** PROBLEM **
The answer should consist of all the records, copied exactly.

[Collected data]

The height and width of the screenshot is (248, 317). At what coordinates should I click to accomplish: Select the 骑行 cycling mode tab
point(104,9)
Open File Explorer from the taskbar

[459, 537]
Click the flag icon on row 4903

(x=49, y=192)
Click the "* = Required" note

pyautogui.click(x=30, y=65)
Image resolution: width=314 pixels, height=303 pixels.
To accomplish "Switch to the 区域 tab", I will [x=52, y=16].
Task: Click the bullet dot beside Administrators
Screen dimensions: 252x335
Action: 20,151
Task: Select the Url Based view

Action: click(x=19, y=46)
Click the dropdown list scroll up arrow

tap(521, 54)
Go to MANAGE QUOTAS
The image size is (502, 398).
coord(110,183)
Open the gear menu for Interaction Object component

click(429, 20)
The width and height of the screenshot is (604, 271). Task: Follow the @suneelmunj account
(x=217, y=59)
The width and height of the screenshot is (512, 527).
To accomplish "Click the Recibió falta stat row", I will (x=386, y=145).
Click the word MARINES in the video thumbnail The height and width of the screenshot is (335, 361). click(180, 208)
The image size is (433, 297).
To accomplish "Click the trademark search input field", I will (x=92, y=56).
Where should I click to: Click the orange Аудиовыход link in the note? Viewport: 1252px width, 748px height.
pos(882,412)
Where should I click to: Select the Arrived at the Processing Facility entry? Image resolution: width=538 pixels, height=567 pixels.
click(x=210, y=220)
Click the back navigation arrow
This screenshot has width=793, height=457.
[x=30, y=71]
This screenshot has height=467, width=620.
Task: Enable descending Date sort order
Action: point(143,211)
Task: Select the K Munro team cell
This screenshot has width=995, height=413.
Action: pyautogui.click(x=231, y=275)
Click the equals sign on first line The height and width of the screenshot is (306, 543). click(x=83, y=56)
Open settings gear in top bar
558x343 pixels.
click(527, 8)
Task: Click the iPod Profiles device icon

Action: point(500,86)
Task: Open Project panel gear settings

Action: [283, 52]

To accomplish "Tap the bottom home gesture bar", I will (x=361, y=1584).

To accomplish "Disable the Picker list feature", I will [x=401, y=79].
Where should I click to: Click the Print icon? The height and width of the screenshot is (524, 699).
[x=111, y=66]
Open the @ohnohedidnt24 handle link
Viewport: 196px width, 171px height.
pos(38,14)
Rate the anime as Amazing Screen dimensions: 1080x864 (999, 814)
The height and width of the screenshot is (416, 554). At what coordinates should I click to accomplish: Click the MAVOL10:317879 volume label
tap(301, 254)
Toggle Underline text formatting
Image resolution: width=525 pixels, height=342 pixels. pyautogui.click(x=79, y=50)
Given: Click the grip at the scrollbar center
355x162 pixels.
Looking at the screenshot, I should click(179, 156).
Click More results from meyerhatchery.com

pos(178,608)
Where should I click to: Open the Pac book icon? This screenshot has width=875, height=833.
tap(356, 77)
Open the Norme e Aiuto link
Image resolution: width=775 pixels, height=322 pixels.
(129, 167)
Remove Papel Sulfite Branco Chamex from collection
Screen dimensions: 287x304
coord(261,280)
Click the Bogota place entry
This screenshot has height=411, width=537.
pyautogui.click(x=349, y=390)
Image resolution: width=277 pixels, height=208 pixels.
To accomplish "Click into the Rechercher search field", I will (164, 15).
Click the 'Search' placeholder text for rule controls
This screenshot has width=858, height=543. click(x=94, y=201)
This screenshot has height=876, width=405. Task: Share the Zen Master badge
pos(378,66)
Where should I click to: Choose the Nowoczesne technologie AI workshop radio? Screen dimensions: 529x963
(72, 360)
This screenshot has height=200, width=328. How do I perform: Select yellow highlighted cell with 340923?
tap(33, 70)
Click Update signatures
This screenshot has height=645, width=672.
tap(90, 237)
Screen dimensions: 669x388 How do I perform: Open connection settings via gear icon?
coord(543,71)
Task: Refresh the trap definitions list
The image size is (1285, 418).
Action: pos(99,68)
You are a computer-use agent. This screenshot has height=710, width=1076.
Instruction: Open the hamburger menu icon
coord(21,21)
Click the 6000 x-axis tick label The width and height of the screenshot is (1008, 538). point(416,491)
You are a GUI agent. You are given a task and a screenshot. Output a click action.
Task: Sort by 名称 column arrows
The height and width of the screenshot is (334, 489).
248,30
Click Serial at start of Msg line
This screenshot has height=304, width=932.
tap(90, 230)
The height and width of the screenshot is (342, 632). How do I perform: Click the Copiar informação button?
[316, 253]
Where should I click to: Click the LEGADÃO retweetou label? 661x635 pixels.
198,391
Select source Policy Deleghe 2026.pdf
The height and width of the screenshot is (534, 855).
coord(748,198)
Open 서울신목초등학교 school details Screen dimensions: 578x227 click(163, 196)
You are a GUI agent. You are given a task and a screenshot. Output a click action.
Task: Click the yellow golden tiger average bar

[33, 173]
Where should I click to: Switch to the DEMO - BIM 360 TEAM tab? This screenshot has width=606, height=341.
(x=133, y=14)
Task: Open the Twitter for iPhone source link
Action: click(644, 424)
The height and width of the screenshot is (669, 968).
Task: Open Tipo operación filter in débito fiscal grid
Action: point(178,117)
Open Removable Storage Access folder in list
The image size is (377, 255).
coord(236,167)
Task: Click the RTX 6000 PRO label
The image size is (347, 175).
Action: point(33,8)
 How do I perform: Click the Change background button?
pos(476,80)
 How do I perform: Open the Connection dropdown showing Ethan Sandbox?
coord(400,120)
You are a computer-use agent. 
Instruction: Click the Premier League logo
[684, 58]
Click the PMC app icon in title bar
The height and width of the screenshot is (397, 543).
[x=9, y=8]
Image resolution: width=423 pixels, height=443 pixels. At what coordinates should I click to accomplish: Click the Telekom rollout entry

** REPLY TO THE EXERCISE **
The height and width of the screenshot is (248, 317). At what coordinates should I click to accomplish: Select the 骑行 cycling mode tab
point(104,9)
Open File Explorer from the taskbar

[459, 537]
Click the flag icon on row 4903

(x=49, y=192)
Click the "* = Required" note

pyautogui.click(x=30, y=65)
Image resolution: width=314 pixels, height=303 pixels.
To accomplish "Switch to the 区域 tab", I will [x=52, y=16].
Task: Click the bullet dot beside Administrators
Screen dimensions: 252x335
Action: 20,151
Task: Select the Url Based view

Action: click(x=19, y=46)
Click the dropdown list scroll up arrow

tap(521, 54)
Go to MANAGE QUOTAS
The image size is (502, 398).
coord(110,183)
Open the gear menu for Interaction Object component

click(429, 20)
The width and height of the screenshot is (604, 271). Task: Follow the @suneelmunj account
(x=217, y=59)
The width and height of the screenshot is (512, 527).
To accomplish "Click the Recibió falta stat row", I will (x=386, y=145).
Click the word MARINES in the video thumbnail The height and width of the screenshot is (335, 361). click(180, 208)
The image size is (433, 297).
To accomplish "Click the trademark search input field", I will (x=92, y=56).
Where should I click to: Click the orange Аудиовыход link in the note? Viewport: 1252px width, 748px height.
pos(882,412)
Where should I click to: Select the Arrived at the Processing Facility entry? Image resolution: width=538 pixels, height=567 pixels.
click(x=210, y=220)
Click the back navigation arrow
This screenshot has width=793, height=457.
[x=30, y=71]
This screenshot has height=467, width=620.
Task: Enable descending Date sort order
Action: point(143,211)
Task: Select the K Munro team cell
This screenshot has width=995, height=413.
Action: pyautogui.click(x=231, y=275)
Click the equals sign on first line The height and width of the screenshot is (306, 543). click(x=83, y=56)
Open settings gear in top bar
558x343 pixels.
click(527, 8)
Task: Click the iPod Profiles device icon

Action: point(500,86)
Task: Open Project panel gear settings

Action: [283, 52]

To accomplish "Tap the bottom home gesture bar", I will (x=361, y=1584).

To accomplish "Disable the Picker list feature", I will [x=401, y=79].
Where should I click to: Click the Print icon? The height and width of the screenshot is (524, 699).
[x=111, y=66]
Open the @ohnohedidnt24 handle link
Viewport: 196px width, 171px height.
pos(38,14)
Rate the anime as Amazing Screen dimensions: 1080x864 (999, 814)
The height and width of the screenshot is (416, 554). At what coordinates should I click to accomplish: Click the MAVOL10:317879 volume label
tap(301, 254)
Toggle Underline text formatting
Image resolution: width=525 pixels, height=342 pixels. pyautogui.click(x=79, y=50)
Given: Click the grip at the scrollbar center
355x162 pixels.
Looking at the screenshot, I should click(179, 156).
Click More results from meyerhatchery.com

pos(178,608)
Where should I click to: Open the Pac book icon? This screenshot has width=875, height=833.
tap(356, 77)
Open the Norme e Aiuto link
Image resolution: width=775 pixels, height=322 pixels.
(129, 167)
Remove Papel Sulfite Branco Chamex from collection
Screen dimensions: 287x304
coord(261,280)
Click the Bogota place entry
This screenshot has height=411, width=537.
pyautogui.click(x=349, y=390)
Image resolution: width=277 pixels, height=208 pixels.
To accomplish "Click into the Rechercher search field", I will (164, 15).
Click the 'Search' placeholder text for rule controls
This screenshot has width=858, height=543. click(x=94, y=201)
This screenshot has height=876, width=405. Task: Share the Zen Master badge
pos(378,66)
Where should I click to: Choose the Nowoczesne technologie AI workshop radio? Screen dimensions: 529x963
(72, 360)
This screenshot has height=200, width=328. How do I perform: Select yellow highlighted cell with 340923?
tap(33, 70)
Click Update signatures
This screenshot has height=645, width=672.
tap(90, 237)
Screen dimensions: 669x388 How do I perform: Open connection settings via gear icon?
coord(543,71)
Task: Refresh the trap definitions list
The image size is (1285, 418).
Action: pos(99,68)
You are a computer-use agent. This screenshot has height=710, width=1076.
Instruction: Open the hamburger menu icon
coord(21,21)
Click the 6000 x-axis tick label The width and height of the screenshot is (1008, 538). point(416,491)
You are a GUI agent. You are given a task and a screenshot. Output a click action.
Task: Sort by 名称 column arrows
The height and width of the screenshot is (334, 489).
248,30
Click Serial at start of Msg line
This screenshot has height=304, width=932.
tap(90, 230)
The height and width of the screenshot is (342, 632). How do I perform: Click the Copiar informação button?
[316, 253]
Where should I click to: Click the LEGADÃO retweetou label? 661x635 pixels.
198,391
Select source Policy Deleghe 2026.pdf
The height and width of the screenshot is (534, 855).
coord(748,198)
Open 서울신목초등학교 school details Screen dimensions: 578x227 click(163, 196)
You are a GUI agent. You are given a task and a screenshot. Output a click action.
Task: Click the yellow golden tiger average bar

[33, 173]
Where should I click to: Switch to the DEMO - BIM 360 TEAM tab? This screenshot has width=606, height=341.
(x=133, y=14)
Task: Open the Twitter for iPhone source link
Action: click(644, 424)
The height and width of the screenshot is (669, 968).
Task: Open Tipo operación filter in débito fiscal grid
Action: point(178,117)
Open Removable Storage Access folder in list
The image size is (377, 255).
coord(236,167)
Task: Click the RTX 6000 PRO label
The image size is (347, 175).
Action: point(33,8)
 How do I perform: Click the Change background button?
pos(476,80)
 How do I perform: Open the Connection dropdown showing Ethan Sandbox?
coord(400,120)
You are a computer-use agent. 
Instruction: Click the Premier League logo
[684, 58]
Click the PMC app icon in title bar
The height and width of the screenshot is (397, 543).
[x=9, y=8]
Image resolution: width=423 pixels, height=443 pixels. At what coordinates should I click to accomplish: Click the Telekom rollout entry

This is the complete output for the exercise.